RECORDS SHOWN:
━━━

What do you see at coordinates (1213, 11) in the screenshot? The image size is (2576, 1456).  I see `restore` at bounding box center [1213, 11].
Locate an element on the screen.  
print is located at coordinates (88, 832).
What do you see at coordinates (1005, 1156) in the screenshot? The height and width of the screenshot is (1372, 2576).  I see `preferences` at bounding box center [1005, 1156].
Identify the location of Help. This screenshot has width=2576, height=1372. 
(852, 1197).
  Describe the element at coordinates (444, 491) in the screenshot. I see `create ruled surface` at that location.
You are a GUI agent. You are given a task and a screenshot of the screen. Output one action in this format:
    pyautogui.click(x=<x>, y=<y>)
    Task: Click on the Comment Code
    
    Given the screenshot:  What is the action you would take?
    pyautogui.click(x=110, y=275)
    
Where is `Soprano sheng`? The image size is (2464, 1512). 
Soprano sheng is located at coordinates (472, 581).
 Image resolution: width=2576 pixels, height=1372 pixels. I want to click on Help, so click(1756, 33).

━━━

PROBLEM:
Find each line in the rows above that contains the string "What", matching its capitalization exactly, and copy those lines.

REPLY TO THE TASK:
What do you see at coordinates (1213, 11) in the screenshot? The image size is (2576, 1456).  I see `restore` at bounding box center [1213, 11].
What do you see at coordinates (1005, 1156) in the screenshot? The height and width of the screenshot is (1372, 2576).  I see `preferences` at bounding box center [1005, 1156].
    Given the screenshot:  What is the action you would take?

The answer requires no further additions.